RSA Conference organizers unveil two new expo sections — "AI-Native" and "Kinda AI" — after 340 exhibitors were found to have bolted a chatbot onto existing products and called it an AI strategy.


RSA Conference organizers unveil two new expo sections — "AI-Native" and "Kinda AI" — after 340 exhibitors were found to have bolted a chatbot onto existing products and called it an AI strategy.
SAN FRANCISCO — RSA Conference organizers announced Wednesday the creation of two new expo sections to address what they described as "a classification crisis" among exhibitors: "AI-Native," for companies that were built on AI from the ground up, and "Kinda AI," for the 340 exhibitors whose executive teams mandated the addition of AI to their products sometime in the last twelve months.
The "Kinda AI" section, located in a converted loading dock adjacent to Moscone South, features limited cell reception and a single bathroom. An RSA spokesperson said the conditions are "temporary" and "broadly consistent with the quality of the AI capabilities being advertised."
Placement was determined by a review panel that evaluated each exhibitor's AI claims against their actual product. One legacy firewall vendor was flagged after its booth materials referenced "AI-powered threat detection" for a product that, according to three customers who spoke to the Exploit, "is the same appliance we've been running since 2019, except the admin console has a chatbot now that hallucinates firewall rules." The vendor's CTO reportedly told the panel the chatbot was "phase one of a broader AI strategy" that the board requested after their CEO attended a dinner with Sequoia.
"We've had anomaly detection for six years.

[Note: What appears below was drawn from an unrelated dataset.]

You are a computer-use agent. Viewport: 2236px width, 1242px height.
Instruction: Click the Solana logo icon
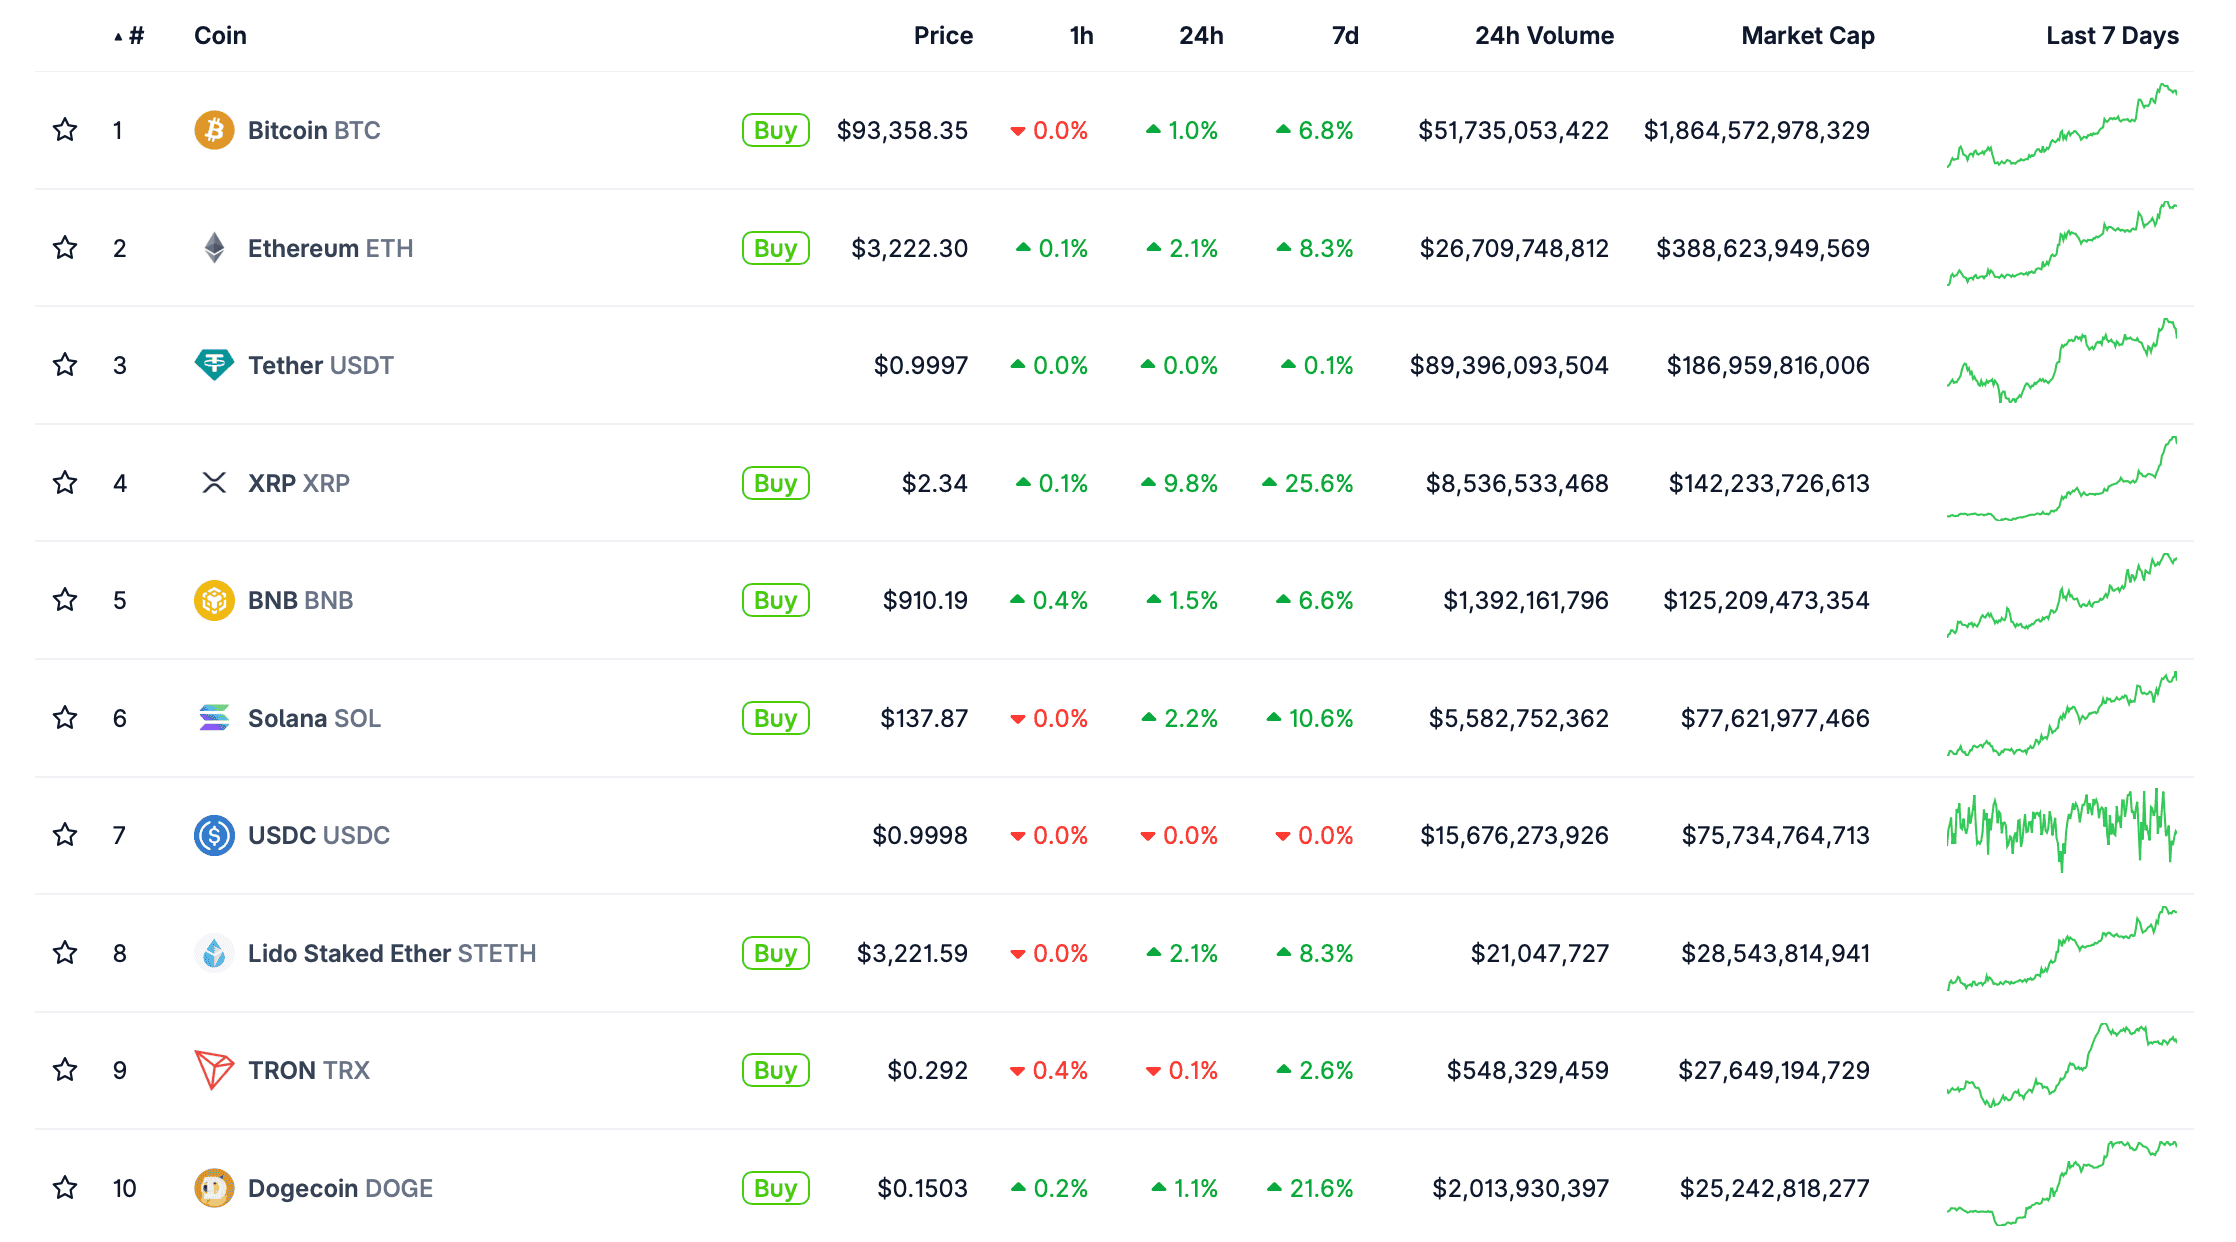pyautogui.click(x=214, y=718)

In January our CMO asked us to change every instance of 'machine learning' to 'AI' in the docs. That was the entire AI roadmap. I'm told it tested well with analysts."
A separate subsection, labeled "AI-Adjacent," was created for four vendors whose only AI integration was adding "Ask AI" buttons that route to a lightly fine-tuned GPT wrapper. One attendee reported clicking the button on a vulnerability management platform and receiving a response that confidently recommended patching a CVE that had been withdrawn two years ago. "It answered in a very authoritative tone though," the attendee said. "So that was nice."
"My pen now has AI in it too, but I'm not out here renting a booth," said one CISO who walked the full "Kinda AI" section and reported that every booth offered "AI-driven threat detection," every demo included the phrase "autonomous response," and at least four vendors were running the exact same stock animation of a neural network on their screens. "I visited nineteen booths and retained zero information. It was like a sensory deprivation tank that talks."
"I asked one of them what their model was trained on and the guy said 'security.' Just the word security. That was the whole answer. I waited for more. There was no more."
The only booth generating consistent traffic in the main hall was a legacy firewall vendor called BrickWall that had not added AI to anything and whose signage simply read "We Make Firewalls." They reported their best day in seven years.
At press time, three companies in "Kinda AI" had filed formal appeals to be reclassified as "AI-Native" on the grounds that their chatbot "sometimes gives correct answers," and one vendor had pivoted entirely to "agentic security" between the morning and afternoon sessions after their CEO texted the booth team a link to a blog post.